** START **

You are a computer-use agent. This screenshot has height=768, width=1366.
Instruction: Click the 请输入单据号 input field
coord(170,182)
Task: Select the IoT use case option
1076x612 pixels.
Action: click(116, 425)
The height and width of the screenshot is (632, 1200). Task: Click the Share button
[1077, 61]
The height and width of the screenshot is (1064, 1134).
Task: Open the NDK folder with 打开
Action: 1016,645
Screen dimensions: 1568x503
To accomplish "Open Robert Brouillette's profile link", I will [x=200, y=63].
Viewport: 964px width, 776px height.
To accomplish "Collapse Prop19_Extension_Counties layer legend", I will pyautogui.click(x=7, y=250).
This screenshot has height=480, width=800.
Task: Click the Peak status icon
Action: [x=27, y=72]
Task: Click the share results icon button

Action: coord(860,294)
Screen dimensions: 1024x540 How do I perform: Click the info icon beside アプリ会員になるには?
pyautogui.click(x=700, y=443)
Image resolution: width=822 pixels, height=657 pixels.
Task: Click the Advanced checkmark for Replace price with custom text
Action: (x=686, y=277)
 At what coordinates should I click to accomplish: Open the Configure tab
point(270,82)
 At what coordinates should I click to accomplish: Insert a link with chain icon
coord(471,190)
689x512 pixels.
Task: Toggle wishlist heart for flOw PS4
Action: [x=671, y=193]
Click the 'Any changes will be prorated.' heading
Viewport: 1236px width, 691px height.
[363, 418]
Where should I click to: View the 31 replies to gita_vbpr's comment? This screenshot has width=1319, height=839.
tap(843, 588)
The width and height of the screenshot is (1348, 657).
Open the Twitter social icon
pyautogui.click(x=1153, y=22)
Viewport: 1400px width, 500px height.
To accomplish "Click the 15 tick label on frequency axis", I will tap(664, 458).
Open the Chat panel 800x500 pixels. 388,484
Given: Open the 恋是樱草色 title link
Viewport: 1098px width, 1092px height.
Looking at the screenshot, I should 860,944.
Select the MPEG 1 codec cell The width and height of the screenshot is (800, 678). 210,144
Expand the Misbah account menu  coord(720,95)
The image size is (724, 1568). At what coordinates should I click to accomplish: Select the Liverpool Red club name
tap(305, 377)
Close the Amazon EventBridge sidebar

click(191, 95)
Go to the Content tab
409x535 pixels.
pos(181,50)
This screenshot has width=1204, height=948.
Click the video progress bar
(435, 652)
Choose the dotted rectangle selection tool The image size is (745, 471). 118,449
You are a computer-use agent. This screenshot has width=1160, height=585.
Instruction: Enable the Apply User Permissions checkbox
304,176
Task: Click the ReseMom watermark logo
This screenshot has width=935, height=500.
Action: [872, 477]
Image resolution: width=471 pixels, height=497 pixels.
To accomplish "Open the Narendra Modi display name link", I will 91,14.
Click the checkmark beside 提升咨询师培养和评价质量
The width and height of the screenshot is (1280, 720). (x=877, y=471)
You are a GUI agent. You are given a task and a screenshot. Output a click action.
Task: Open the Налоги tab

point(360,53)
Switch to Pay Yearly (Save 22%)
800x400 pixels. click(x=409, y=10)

** END **

Rewrite the lines from the one containing "Task: Click the ReseMom watermark logo" through the end of the material, both included, with "checkmark" replaced by "tick mark" and nothing else changed.

Task: Click the ReseMom watermark logo
This screenshot has width=935, height=500.
Action: [872, 477]
Image resolution: width=471 pixels, height=497 pixels.
To accomplish "Open the Narendra Modi display name link", I will 91,14.
Click the tick mark beside 提升咨询师培养和评价质量
The width and height of the screenshot is (1280, 720). (x=877, y=471)
You are a GUI agent. You are given a task and a screenshot. Output a click action.
Task: Open the Налоги tab

point(360,53)
Switch to Pay Yearly (Save 22%)
800x400 pixels. click(x=409, y=10)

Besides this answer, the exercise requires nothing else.